This followed last weekend's concession of the facility's
management to Nigerians by its former manager, Mr. Randy Bush,
an American citizen who had been managing it since 1992.
Also a change may be effected in most Internet addresses which
have been ending in dot.com. It may now end with dot.ng.
Bush, who is in the country in company of his wife, Zita Wenzel,
in a presentation to the Nigerian Information Technology
Development Agency (NITDA) at the weekend said it was time to
let the hosting and management be done locally.
His reasons? Nigeria now has a body corporate, Nigerian Internet
Registration Association (NIRA) and this will work side-by-side
with the just set up Nigerian Internet Exchange by the Nigerian
Communications Commission (NCC).
Although NIRA, headed by Mr. Ndukwe Kalu held its inaugural
meeting last Tuesday, it is yet to take over the administration
of the ccTLD.
"NITDA still hosts and facilitates the registration of domain
names until such a time that NIRA would be ready to take full
control," spokesman for NITDA, Mr. Inye Kemabonta, confirmed at
the weekend.
A combination of NIRA, which has members of the Nigerian
Internet Community and stakeholders as managers, and the
Internet Exchange headed by Chima Onyekwere of Linkserve
Internet administration may now be less cumbersome than what it
had been.
Nigeria's first Internet Exchange Point (IXP), which is located
in Lagos is now ready for operation and would be commissioned in
two weeks time. This IXP is the result of the collaboration of
the NCC and the Internet Service Providers (ISPs) to set up
robust and reliable system in Nigeria.
The Internet is a network of interconnected computer networks
and IXPs are the points at which multiple networks are
interconnect. In the absence of any domestic IXP in Nigeria, an
ISP must send all outbound traffic through its international
links, most commonly satellite. The aim of building a Nigerian
IXP is to keep and interchange local Internet traffic such as
e-mail, download of local website content within Nigeria and
allow only international traffic to be exchanged at points
outside Nigeria.
At the conclusion of the World Summit on Information Society (WSIS)
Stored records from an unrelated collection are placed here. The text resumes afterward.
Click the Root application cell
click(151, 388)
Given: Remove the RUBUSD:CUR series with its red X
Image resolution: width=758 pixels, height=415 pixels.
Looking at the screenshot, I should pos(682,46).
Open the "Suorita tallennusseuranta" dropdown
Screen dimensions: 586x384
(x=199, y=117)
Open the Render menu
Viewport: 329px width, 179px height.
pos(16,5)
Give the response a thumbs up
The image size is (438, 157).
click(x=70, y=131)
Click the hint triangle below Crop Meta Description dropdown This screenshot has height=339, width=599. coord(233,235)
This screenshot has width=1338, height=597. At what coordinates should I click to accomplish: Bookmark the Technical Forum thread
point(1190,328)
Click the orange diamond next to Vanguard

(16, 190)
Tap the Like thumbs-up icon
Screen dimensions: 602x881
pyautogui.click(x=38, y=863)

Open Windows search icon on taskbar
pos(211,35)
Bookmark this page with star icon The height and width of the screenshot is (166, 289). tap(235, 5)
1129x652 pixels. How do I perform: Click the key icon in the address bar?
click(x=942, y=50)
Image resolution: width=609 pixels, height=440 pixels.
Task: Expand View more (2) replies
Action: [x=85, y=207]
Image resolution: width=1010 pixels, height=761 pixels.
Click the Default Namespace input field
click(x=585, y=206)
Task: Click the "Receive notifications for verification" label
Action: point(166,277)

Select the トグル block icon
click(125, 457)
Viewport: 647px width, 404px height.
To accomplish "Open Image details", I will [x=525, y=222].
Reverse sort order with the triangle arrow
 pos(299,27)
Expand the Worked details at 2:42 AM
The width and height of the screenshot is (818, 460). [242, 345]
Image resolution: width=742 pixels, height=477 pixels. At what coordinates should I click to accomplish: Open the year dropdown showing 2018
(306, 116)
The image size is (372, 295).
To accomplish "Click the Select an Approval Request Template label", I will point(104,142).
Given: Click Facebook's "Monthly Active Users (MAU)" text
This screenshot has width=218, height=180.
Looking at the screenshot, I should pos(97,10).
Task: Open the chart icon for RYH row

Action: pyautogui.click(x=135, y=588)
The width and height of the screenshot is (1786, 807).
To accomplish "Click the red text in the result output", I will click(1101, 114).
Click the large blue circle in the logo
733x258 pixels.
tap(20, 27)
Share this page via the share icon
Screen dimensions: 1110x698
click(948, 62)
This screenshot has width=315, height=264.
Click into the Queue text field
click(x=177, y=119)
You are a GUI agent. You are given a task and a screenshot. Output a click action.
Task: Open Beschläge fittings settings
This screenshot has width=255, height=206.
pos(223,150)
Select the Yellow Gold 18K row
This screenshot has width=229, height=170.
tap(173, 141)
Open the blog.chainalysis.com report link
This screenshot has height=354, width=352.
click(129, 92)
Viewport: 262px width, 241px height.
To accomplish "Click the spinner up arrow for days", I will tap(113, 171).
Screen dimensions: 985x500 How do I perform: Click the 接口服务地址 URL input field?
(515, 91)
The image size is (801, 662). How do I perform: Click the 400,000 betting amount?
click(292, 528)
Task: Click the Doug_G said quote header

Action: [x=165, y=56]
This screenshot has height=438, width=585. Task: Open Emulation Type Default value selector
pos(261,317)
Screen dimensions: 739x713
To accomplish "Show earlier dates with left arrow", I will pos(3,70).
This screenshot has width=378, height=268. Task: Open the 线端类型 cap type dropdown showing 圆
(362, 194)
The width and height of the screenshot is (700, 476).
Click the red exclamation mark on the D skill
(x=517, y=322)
in Tunis in 2005, the need for an IXP for Nigeria became vital.
Accordingly, President Olusegun Obasanjo wanted earnestly an IXP
for Nigeria. He then directed the Minister of Communications to
ensure the urgent setting up of a Nigerian IXP.
The national exchange is now ready for commissioning and is to
be managed by private sector stakeholders on a not-for-profit
basis.
The interim board of the Nigerian IXP was inaugurated on March
13, 2007 at the new corporate headquarters of the NCC, during
which the Executive Vice Chairman of the Commission, Ernest
Ndukwe, charged the m embers to regard the assignment as a
national service.
The history of Nigeria's Internet is indeed checkered. It has
been fraught with controversies, bickering and internecine
battles among interest groups. The effect has been the slow pace
in the development of that national resource. Successive efforts
to resolve the conflicts were botched until the intervention of
the Presidency.
The change in the administration of the ccTLD.ng was formally
effected on June 9, 2004 by the Internet Corporation for
Assigned Names and Numbers (ICANN). This administrative change
was a prerequisite for NITDA to formally proceed with the
implementation of the President's directives.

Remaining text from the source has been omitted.